The answer must be one number: how many lines in the data below include the string "agent".
# # # #
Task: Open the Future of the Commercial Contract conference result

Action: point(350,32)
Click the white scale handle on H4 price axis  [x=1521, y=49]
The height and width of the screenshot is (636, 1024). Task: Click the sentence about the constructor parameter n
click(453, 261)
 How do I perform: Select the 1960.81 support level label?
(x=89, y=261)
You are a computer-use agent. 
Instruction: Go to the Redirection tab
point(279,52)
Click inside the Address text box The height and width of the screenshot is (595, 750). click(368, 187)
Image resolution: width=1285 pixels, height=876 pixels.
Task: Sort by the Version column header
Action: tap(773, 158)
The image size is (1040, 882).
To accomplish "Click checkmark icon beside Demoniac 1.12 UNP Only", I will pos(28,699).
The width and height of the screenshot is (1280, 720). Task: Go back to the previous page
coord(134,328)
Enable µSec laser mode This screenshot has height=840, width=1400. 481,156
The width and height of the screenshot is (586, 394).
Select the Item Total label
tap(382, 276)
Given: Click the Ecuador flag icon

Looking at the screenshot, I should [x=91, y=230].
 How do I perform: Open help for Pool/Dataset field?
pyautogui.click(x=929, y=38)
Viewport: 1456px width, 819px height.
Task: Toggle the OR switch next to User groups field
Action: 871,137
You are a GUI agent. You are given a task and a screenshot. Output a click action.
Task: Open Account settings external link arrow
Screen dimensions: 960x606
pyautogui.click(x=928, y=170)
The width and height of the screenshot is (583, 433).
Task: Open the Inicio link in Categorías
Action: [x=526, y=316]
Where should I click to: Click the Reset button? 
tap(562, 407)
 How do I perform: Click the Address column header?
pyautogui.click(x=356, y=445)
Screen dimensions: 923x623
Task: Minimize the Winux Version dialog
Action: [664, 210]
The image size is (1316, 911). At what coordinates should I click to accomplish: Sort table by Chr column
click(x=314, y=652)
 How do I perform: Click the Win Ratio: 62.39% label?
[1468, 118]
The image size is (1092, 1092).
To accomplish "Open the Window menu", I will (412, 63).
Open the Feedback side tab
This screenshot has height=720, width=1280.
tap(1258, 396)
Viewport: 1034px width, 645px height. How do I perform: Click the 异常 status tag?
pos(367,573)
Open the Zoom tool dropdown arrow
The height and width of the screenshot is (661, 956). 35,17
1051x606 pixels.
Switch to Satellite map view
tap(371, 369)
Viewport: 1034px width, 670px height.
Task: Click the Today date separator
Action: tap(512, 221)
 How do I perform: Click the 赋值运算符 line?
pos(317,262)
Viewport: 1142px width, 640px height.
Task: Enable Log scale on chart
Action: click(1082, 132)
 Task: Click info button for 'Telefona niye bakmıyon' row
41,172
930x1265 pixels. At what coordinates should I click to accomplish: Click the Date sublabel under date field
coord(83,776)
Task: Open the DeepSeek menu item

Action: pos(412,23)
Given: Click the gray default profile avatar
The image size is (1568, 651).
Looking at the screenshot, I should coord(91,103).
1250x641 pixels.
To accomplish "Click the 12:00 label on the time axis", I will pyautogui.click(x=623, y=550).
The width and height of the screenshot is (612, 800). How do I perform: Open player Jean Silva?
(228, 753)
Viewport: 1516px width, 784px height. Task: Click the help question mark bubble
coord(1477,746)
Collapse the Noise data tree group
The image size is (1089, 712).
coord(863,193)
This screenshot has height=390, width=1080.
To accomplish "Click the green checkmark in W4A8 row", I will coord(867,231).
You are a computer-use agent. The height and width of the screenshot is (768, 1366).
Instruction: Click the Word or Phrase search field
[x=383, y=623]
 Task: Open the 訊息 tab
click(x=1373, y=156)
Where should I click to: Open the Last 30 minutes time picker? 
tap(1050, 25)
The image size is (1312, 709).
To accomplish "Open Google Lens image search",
# # # #
*SOLVED EXERCISE*
3